=== Excerpted records ===

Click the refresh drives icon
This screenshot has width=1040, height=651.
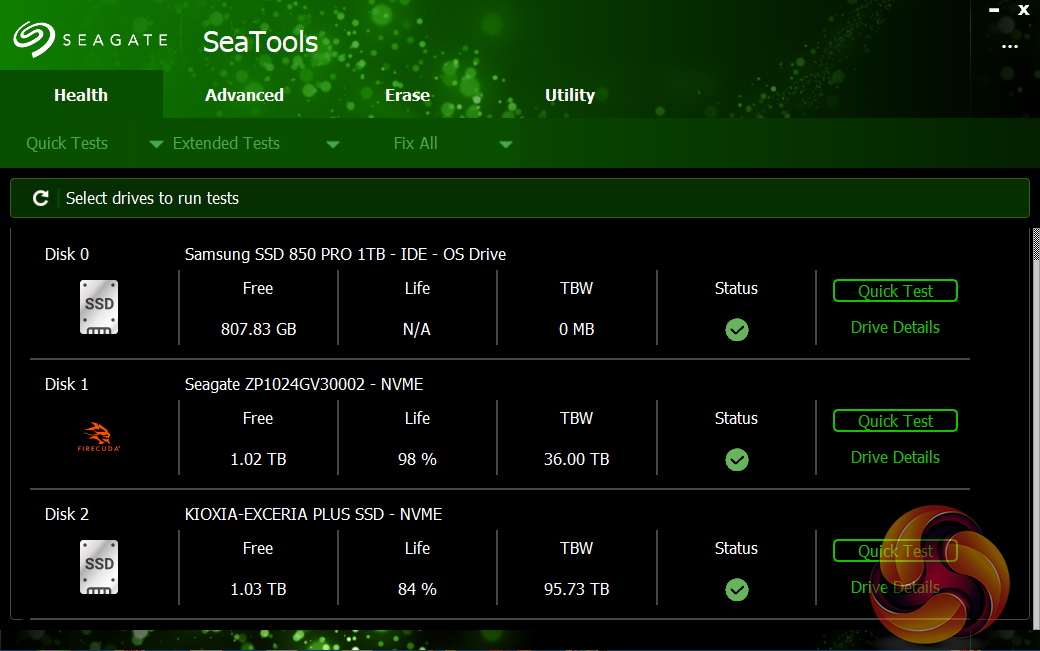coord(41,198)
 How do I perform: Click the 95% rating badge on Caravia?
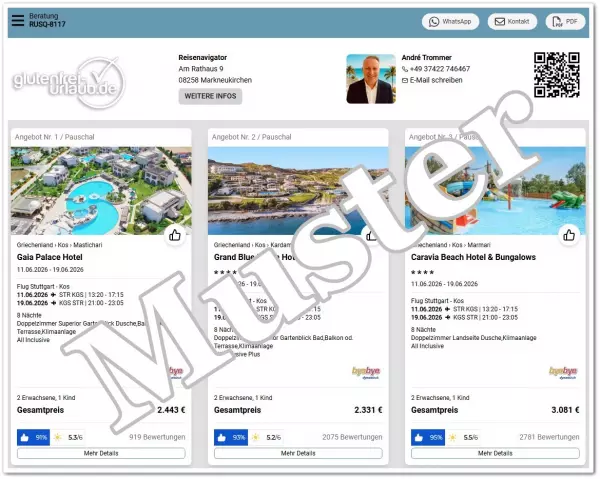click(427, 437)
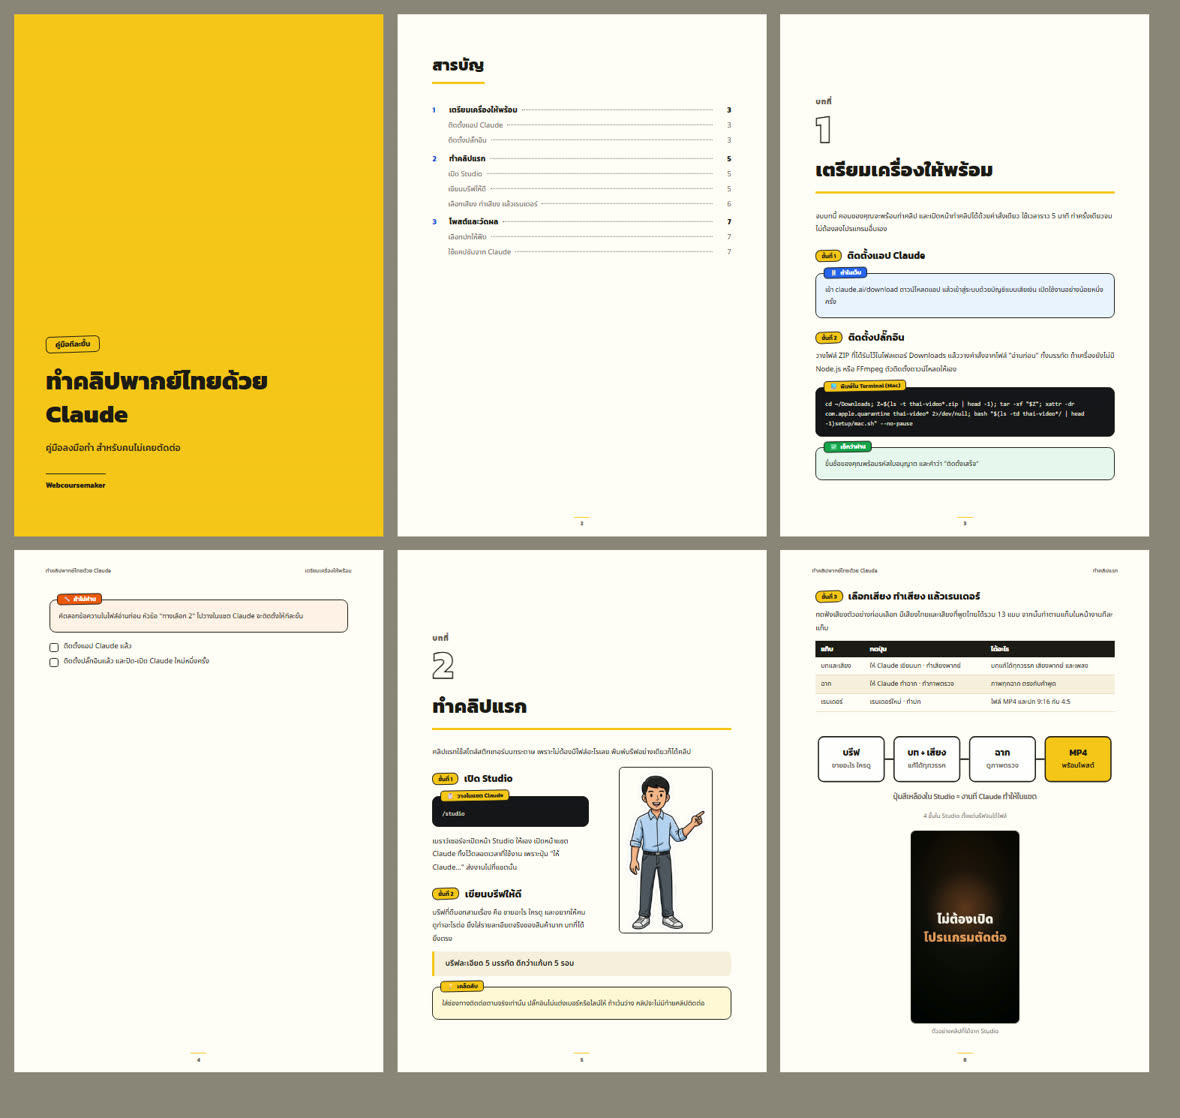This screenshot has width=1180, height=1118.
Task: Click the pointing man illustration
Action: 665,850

===

**Assigned task:** Only the lines from the one containing "This screenshot has width=1040, height=651." through the end of the records above should be retyped, exactly as they stand, with any pictures left out.

**Task result:**
This screenshot has width=1040, height=651.
coord(41,198)
 How do I perform: Click the 95% rating badge on Caravia?
click(427, 437)
This screenshot has width=1180, height=1118.
Task: Click the pointing man illustration
Action: 665,850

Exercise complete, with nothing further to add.